AIM: Count the lines in the records below that contain the word "swatch", with case counting. Give only the number.

--- begin ---

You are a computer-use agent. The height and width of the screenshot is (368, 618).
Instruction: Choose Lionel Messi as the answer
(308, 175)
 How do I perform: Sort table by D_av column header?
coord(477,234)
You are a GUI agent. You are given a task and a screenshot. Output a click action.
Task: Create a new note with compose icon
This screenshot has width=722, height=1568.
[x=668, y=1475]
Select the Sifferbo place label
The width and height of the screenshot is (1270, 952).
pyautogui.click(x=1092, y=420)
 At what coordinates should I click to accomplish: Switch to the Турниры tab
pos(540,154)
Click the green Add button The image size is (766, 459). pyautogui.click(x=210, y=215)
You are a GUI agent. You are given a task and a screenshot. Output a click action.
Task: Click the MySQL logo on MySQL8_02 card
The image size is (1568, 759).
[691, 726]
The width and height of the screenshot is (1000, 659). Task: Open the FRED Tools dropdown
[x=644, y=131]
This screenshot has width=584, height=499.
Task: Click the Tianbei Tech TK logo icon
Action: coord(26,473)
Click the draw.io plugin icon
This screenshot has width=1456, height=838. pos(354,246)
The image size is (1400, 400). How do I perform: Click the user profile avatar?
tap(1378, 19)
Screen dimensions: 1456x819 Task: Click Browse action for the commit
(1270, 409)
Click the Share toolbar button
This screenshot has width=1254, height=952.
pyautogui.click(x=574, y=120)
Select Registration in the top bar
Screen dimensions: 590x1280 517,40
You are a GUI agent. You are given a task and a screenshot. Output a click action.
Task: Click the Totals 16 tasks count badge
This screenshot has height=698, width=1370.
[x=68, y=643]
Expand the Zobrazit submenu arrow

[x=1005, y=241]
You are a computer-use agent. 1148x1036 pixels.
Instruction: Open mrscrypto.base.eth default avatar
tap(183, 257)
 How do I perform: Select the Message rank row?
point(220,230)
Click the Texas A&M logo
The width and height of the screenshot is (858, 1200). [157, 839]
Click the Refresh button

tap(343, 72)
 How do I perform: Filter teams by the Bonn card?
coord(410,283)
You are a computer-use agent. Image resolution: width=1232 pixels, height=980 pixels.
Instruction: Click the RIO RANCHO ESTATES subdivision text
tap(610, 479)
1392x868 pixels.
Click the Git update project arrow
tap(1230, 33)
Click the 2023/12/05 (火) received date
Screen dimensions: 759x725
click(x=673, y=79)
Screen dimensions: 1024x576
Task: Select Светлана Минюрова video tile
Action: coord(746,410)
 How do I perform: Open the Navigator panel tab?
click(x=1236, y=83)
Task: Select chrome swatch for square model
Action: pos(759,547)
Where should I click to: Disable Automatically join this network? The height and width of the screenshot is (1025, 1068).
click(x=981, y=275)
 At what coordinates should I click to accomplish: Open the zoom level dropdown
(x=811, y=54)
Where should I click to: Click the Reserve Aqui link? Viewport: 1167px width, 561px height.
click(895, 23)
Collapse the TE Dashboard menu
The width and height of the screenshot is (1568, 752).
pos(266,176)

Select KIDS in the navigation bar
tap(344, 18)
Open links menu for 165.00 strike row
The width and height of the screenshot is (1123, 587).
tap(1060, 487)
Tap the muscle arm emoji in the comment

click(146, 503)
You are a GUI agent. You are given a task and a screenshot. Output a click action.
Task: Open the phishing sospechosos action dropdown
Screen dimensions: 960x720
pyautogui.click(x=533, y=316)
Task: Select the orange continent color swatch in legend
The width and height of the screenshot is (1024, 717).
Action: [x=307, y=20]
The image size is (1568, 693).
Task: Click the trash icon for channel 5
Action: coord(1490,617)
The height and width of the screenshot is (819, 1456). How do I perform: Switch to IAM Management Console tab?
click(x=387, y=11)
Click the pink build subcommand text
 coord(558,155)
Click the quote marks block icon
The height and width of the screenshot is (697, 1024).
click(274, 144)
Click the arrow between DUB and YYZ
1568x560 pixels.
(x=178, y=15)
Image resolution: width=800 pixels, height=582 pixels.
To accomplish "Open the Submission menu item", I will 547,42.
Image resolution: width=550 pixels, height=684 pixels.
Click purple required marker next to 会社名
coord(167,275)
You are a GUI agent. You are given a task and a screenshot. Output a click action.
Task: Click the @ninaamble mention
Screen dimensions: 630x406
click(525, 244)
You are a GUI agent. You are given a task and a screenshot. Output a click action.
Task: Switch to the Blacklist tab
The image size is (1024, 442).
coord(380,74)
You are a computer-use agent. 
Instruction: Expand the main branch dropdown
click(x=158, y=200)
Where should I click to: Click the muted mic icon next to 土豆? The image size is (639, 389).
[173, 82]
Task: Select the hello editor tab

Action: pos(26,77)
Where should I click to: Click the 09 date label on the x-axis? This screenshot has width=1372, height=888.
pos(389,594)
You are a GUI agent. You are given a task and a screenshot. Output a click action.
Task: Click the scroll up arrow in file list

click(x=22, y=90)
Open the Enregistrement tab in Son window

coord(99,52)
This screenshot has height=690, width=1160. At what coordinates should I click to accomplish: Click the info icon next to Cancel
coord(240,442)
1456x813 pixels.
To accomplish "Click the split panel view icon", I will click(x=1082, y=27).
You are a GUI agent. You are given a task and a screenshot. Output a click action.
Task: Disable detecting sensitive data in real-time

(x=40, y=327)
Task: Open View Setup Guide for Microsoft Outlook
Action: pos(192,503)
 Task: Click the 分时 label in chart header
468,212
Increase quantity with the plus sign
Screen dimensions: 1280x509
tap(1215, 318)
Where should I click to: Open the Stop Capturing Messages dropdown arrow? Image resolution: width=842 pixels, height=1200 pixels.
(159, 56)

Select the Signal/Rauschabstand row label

--- end ---

RIGHT ANSWER: 2